We'd like to remind Forumites to please avoid political debate on the Forum... Read More »
📨 Have you signed up to the Forum's new Email Digest yet? Get a selection of trending threads sent straight to your inbox daily, weekly or monthly!
Abbey Esaver account, they can't confirm our rate
Comments
-
i too have an esaver direct account, opened last july. the intrest has just been paid - i was under the imression it was fixed for the first year (with bonus if you didnt withdraw). i am now £2k short for my house purchase...... is there anywahere that will say that it was a vairible rate??? help!!0
-
simon_templar wrote: »Interest rates are advertised in branch on a big board usually near the entrance as well as in branch interest rate leaflets freely available. They also publish rates on their website. However Abbey has confused staff and customers on various accounts with ambiguous wordings on sale literature. The confusion is that the leaflets stated such and such rate for 12 months but on a variable account. The intranet bookstore has the rates but again is confusing and contradictory.

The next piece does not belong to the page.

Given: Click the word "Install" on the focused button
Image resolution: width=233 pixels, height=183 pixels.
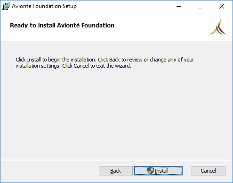Looking at the screenshot, I should pyautogui.click(x=161, y=171).
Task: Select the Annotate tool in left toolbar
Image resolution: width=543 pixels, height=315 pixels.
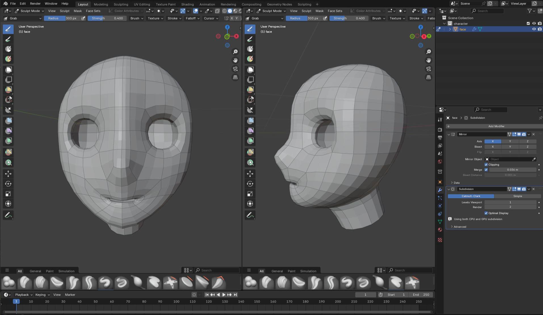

Having been dealing with Abbey as an eSaver customer for one and a half years, I am convinced that Abbey’s ambiguous and confusing eSaver marketing literature, coupled with their recently introduced, and unusually long, one year interest accrual periods (I believe one year accrual was introduced as the credit crunch gathered pace) and their blatant refusals to inform customers of any interim accrual amounts before the end of this long one year accrual period are the main elements of a strategy of deception and concealment by Abbey, with the aim of luring depositors with seemingly competitive rates with the intention of never paying those rates.
It is this type of dishonest behaviour and the culture that breeds it that has recently brought the world to the edge of an economic abyss, from which we have only marginally retreated and because of which many people’s livelihoods have been severely and perhaps irrevocably damaged.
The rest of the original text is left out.